Какая-то часть его жизни не попадала в поле моего зрения, поэтому мне трудно описывать это время. На старости лет мне захотелось пожить спокойно и без сплетен, я ни во что не вмешивалась и даже не касалась материальных дел, так мы с ним условились. Он давал мне на жизнь определенную сумму, а до остального мне не было никакого дела, хотя я и знала, что с деньгами творилось что-то неладное. Эта дама ходила по издательствам с его доверенностью, делала что хотела и, по-видимому, брала себе сколько могла. Но материальные вопросы меня мало интересовали. Постановки в театрах Москвы и в провинции пьес в Бориных переводах приносили много денег: в те времена театры платили переводчикам шесть процентов сборов с каждого спектакля. Все театральные деньги он переводил мне на книжку, и таким образом я была временно обеспечена. Мое поведение может показаться странным, но как жена я представляла некоторое исключение. Мои друзья жужжали мне в уши, возмущаясь поведением этой дамы, однако разбираться в ее грязных делах мне не позволяла гордость. Боря был очень внимателен и нежен ко мне[94], и эта жизнь меня вполне устраивала. Все мои друзья негодовали по поводу моей позиции невмешательства, давали мне разные советы и говорили с Борей на эту тему. Мне трудно писать об этом, ведь своими глазами я ничего не видела и видеть не хотела, а все зиждилось на сплетнях. По слухам, О. И. закатывала истерику Боре из-за того, что он не бросает меня <…>. Все это мне было тяжело выслушивать, но, по-видимому, правда была на моей стороне: Боря ни за что не хотел порывать со мной, он был предан семье и заинтересован в нашей совместной жизни.

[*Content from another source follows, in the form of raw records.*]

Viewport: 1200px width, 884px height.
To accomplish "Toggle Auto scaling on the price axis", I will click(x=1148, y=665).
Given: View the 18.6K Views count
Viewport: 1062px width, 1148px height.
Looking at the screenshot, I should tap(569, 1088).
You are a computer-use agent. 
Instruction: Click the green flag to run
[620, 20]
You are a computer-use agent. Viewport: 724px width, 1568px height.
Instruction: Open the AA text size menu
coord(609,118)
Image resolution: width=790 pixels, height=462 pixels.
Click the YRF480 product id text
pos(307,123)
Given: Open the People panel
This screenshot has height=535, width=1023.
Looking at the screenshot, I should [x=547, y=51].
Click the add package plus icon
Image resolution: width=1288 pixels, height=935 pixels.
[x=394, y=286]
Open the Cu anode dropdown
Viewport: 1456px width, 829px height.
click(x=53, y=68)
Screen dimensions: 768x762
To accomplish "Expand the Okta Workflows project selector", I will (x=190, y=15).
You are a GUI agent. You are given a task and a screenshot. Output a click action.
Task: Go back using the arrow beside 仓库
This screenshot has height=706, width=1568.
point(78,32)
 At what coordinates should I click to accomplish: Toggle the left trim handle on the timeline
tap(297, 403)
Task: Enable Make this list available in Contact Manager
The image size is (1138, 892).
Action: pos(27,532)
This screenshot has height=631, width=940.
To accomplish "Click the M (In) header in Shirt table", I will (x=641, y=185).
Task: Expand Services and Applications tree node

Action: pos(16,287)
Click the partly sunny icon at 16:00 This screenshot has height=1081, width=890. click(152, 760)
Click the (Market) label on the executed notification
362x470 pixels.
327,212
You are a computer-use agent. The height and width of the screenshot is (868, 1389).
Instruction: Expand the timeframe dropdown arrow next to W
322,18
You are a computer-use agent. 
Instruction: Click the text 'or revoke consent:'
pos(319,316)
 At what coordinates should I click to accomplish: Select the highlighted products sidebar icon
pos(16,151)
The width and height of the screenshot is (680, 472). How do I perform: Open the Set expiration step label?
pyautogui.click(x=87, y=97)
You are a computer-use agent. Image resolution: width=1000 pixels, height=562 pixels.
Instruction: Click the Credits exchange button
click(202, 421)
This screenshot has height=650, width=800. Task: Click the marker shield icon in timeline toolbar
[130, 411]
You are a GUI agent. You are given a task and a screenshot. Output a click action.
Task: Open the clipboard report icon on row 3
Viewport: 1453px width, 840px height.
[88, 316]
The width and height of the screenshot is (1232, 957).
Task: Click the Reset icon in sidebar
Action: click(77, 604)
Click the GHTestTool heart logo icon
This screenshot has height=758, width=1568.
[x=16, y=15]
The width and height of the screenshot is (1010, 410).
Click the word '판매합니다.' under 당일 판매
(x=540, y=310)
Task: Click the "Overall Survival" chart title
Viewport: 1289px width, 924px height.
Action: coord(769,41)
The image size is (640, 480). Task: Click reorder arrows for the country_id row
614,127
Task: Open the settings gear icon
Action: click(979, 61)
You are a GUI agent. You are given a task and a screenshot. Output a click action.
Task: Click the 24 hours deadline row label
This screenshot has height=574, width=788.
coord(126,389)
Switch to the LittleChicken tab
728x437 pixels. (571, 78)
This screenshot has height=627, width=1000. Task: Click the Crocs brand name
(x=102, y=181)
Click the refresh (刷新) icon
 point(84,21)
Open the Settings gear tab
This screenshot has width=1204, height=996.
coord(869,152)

В конце 1957 года Фельтринелли не дождался напечатания романа здесь и издал его в Италии. С этого времени началась обоюдная спекуляция и у нас, и на Западе. У нас возмущались и считали его дело предательством, а там главной целью было заработать много денег и нажить политический капитал. Обстановка создалась невозможная. Я чувствовала, что все это грозит Боре гибелью. Он этого не понимал. Он сказал мне, что писатель существует для того, чтобы его произведения печатались, а здесь роман лежал два года, и по договору, заключенному между Гослитиздатом и Фельтринелли, тот имел право публиковать роман первым. Боря был абсолютно прав в своем ощущении, но я укорила его за действия, потому что он поступил незаконно и лучше было этого не делать[95]. «Может, это и рискованно, – ответил он, – но так надо жить». На старости лет он заслужил право на такой поступок. Тридцать лет его били за каждую строчку, не печатали, и все это ему надоело.
Из-за границы доходила критика, не всегда благоприятная. Мнения критиков разошлись. Все же его переводили на все языки, и, как утверждалось в присланном нам сообщении, роман стал сенсацией. Началась шумиха. Борю вызывали в ЦК, выговаривали ему, упрекали в непатриотичном поступке, но менять что-либо было поздно, несмотря на усилия Суркова забрать рукопись у Фельтринелли, который наотрез отказался ее отдать. Роман выдержал на Западе большое количество изданий.
Опять стали прибывать корреспонденты, снимали дачу, Борю, его кабинет и даже собак. По их сведению, он обязательно должен был получить Нобелевскую премию, кандидатом на которую выставили Шолохова и Борю. Он был очень доволен, и хотя все обходили нашу дачу как заразную и страшную и знакомые отворачивались от него, его это мало смущало. Атмосфера накалялась, чувствовалось приближение пожара, а Боря ходил как ни в чем не бывало, высоко держал голову, утешал меня и просил не огорчаться тем, что писатели от нас отвернулись.
Как-то летом, подойдя к калитке, я увидела пару[96] – мужчину и женщину. Мужчина сказал, что они смотрят на эту дачу, где живет замечательный поэт. Жена его Зоя Афанасьевна Масленикова – скульпторша, и она хотела бы лепить Бориса Леонидовича. Надо сказать, что Боря всегда отказывался позировать художникам и скульпторам. Но З. А. обещала сделать быстро и работать частично по фотографиям и попросила меня поговорить с Борей. Я пришла к нему и сказала, что это очень приятная пара, они знают его стихи и очень просят его попозировать. Он согласился и назначил прийти через два дня. Дал он согласие, наверное, потому, что мы были одни и его тронуло, что в такое время нашлись люди, для которых он не был пугалом. Раз в неделю Боря позировал на веранде. Во время сеанса он очень много разговаривал, и было с кем отвести душу. Как он говорил, З. А. очень умная и интересная собеседница.